With these two decisions made, you may take your photo only to find that it’s too dark. This is where the ISO comes to the rescue. Double the ISO number and watch as the photo gets brighter. Still, need more light? Double the ISO again.
This way, you incorporate ISO control into your image-making process. The exposure is no longer limited only to aperture and shutter speed. Using this new technical knowledge also increases your photo opportunities.

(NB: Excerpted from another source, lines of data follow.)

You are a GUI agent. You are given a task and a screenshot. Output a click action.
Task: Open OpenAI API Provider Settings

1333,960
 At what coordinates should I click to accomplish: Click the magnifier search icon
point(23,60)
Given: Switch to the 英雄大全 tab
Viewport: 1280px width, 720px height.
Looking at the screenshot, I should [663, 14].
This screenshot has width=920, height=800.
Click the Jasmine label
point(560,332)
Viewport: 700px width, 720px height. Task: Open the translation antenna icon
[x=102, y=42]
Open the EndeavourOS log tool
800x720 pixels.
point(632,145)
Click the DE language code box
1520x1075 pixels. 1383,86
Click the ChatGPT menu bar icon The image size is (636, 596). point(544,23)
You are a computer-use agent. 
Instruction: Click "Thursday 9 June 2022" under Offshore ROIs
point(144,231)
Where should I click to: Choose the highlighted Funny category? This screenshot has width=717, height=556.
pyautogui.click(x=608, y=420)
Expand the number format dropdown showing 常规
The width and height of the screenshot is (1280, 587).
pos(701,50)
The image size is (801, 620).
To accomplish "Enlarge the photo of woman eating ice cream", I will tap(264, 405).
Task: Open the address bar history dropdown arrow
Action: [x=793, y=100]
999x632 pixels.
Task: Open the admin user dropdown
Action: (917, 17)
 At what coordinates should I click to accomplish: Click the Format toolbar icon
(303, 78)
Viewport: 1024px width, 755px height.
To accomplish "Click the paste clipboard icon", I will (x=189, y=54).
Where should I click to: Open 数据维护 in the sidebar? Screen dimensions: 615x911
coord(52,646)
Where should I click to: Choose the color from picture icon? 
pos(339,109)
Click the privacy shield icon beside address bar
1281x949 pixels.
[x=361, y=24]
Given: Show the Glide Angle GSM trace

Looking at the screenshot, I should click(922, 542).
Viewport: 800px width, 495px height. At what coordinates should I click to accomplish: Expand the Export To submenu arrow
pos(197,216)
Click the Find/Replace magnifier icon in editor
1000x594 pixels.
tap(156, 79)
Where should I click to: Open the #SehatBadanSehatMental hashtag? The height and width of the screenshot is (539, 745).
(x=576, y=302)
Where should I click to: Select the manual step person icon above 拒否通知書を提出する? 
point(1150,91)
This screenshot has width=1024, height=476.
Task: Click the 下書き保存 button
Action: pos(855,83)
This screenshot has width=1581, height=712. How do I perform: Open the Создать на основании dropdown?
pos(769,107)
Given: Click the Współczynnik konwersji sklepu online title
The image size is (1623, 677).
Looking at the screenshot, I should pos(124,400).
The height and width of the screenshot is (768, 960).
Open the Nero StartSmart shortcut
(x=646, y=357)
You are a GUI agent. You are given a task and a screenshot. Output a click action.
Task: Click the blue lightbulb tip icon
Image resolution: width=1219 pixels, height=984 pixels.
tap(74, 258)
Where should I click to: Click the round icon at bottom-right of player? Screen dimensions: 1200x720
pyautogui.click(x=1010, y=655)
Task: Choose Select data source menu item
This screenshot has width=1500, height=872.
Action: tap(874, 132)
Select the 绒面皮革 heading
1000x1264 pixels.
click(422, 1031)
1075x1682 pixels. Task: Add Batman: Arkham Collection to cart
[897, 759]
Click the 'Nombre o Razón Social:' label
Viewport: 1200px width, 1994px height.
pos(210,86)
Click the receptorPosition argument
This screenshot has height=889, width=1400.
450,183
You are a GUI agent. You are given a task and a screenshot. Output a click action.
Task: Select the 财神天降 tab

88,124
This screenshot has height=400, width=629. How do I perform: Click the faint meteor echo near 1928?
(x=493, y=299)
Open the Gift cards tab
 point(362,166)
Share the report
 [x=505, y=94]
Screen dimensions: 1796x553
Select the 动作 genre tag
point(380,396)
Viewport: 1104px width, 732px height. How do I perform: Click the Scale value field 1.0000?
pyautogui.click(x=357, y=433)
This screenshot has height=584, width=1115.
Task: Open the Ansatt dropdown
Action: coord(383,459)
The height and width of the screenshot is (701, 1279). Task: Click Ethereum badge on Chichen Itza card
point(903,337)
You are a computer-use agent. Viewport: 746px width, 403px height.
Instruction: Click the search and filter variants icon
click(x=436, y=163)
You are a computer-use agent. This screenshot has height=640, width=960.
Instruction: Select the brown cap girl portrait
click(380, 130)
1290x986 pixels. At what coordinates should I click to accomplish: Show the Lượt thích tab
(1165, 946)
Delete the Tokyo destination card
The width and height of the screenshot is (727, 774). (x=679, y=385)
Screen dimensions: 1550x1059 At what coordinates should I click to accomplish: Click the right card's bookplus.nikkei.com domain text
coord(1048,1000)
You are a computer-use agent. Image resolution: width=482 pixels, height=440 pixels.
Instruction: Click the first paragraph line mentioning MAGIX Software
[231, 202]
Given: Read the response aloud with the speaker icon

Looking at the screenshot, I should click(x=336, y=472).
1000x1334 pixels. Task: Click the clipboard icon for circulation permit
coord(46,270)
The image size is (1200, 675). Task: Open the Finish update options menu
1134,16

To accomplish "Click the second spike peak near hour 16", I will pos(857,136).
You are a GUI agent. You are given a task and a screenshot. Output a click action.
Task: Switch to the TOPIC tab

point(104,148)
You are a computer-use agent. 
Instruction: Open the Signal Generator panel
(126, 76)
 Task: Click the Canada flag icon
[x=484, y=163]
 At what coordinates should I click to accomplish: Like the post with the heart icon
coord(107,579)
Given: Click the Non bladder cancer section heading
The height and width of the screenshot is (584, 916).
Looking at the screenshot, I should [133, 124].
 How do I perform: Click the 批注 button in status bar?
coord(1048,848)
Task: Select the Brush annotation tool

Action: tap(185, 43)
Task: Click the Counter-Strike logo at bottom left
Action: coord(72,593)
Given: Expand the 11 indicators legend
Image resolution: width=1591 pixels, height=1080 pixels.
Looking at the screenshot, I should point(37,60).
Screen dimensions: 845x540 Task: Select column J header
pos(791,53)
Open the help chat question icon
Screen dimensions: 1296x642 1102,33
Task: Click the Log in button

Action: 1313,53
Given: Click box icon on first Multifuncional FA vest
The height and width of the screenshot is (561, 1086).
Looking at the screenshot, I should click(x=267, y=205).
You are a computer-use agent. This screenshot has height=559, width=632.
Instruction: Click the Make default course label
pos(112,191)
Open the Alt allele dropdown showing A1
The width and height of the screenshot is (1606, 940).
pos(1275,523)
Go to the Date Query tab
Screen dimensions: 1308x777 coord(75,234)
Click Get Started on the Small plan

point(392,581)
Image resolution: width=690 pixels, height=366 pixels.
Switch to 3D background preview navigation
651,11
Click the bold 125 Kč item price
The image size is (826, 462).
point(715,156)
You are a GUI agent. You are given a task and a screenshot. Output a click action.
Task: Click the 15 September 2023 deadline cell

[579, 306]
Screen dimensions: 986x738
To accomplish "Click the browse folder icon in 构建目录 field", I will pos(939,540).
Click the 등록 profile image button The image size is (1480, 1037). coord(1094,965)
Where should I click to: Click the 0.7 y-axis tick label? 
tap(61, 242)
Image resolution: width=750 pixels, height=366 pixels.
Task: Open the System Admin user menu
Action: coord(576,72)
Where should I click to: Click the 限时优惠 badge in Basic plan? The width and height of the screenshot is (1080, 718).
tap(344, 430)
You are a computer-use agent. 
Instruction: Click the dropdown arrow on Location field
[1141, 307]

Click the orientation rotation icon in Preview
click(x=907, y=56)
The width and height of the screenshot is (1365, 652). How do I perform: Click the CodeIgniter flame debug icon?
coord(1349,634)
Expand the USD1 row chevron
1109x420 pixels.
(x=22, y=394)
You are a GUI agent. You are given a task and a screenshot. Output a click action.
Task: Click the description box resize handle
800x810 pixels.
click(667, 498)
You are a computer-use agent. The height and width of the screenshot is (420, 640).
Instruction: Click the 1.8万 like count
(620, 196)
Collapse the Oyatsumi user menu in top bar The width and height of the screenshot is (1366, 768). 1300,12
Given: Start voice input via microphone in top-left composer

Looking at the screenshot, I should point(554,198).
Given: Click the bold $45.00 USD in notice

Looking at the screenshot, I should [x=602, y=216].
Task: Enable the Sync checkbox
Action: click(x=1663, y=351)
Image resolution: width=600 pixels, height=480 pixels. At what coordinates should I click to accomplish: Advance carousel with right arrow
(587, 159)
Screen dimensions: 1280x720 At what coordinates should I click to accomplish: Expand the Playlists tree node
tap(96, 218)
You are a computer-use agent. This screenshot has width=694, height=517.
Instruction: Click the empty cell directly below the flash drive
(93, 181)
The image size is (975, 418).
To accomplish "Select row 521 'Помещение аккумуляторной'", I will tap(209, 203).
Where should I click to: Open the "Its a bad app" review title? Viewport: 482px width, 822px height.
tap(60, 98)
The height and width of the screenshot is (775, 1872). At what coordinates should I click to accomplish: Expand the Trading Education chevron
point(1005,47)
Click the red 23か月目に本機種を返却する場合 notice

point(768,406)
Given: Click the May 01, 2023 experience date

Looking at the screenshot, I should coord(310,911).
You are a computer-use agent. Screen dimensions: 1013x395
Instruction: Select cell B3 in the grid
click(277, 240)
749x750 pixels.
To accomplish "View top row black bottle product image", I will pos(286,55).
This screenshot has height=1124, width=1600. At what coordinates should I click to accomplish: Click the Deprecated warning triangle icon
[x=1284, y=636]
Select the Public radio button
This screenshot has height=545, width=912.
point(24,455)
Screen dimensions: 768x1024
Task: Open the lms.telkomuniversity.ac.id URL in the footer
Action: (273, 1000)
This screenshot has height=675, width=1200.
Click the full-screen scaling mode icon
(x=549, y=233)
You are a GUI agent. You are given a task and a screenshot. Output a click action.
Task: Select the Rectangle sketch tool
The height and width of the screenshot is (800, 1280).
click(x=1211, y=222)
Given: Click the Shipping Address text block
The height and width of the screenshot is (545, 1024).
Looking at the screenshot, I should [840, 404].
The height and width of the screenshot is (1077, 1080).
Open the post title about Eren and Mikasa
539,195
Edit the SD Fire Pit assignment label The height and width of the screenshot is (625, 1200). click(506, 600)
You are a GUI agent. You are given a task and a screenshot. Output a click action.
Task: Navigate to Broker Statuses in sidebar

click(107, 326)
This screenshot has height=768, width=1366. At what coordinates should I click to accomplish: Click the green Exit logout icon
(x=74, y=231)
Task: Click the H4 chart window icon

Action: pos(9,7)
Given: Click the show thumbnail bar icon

With the ability to shoot anywhere, the possibilities are almost endless. Use the ISO to your advantage, and you’ll see a definitive improvement in your craft. Problematic scenes that were once too dark are now well within your reach.
3. Do Not Lose Focus
Most DSLR cameras feature continuous focusing. Ther are also known as AI Servo or Continuous AF. These modes will allow you to track moving subjects.
Keep your center focusing point on the subject with your shutter held halfway down. You can follow the object through your viewfinder and the camera adjusts focus automatically.
When you are ready to make an image, press the shutter all the way down. You can even change the burst mode from ‘single shot’ to the continuous high-speed option. This offers more frames per second to capture even the fastest of action.
Try to anticipate the action for snapping the best photo possible. Be ready to shoot one second earlier than the actual action.
2. Choose the Best Photo Format
You will need many memory cards with all this fast-paced action. I used to bring a portable hard drive with me and download the contents of the card while continuing to shoot. This is no longer necessary as large capacity cards of 64GB have now a very reasonable price.
Shoot in RAW format whenever possible for the most control and best photo quality. If you are short on memory cards, you may want to consider shooting in the Large/Fine JPEG format. This will allow you to fit more images on the card than RAW.
There are some fast-paced situations when shooting RAW is not possible. For sports photography, I prefer the JPEG Large/Fine setting. This affords a bigger buffer size making it possible to shoot more frames before filling up.
For example, a modern DSLR can shoot 31 RAW shots consecutively, but a whopping 1090 in JPEG. This is a huge advantage for those who never want to miss a moment. By starting with a JPEG file, you also cut the extra step of RAW photo processing when you get home.
1. Try the Rule of Thirds for Better Composition
When you look through your camera’s viewfinder, you’ll see a faint outline showing the center of the frame. This is how people learn to compose their pictures. They aim, center their subject, and capture a photo.
To be honest, there are many compositions that work. Using the rule of thirds will get you artistic photo results for sure.
In the picture below, the balance is off, but it’s still a striking image. The key to making this work is the direction in which the quarterback is looking. By having his head facing the open space, we are witness to the play unfolding.
The surroundings which fall outside of the frame are a mystery. This leaves us to wonder what will happen next. Had the player been centered, none of this drama would exist, and the image would be much more static.
High-speed photography is about finding the ideal settings and capturing the right second. With the tips above, you can start practising and improve your skills fast.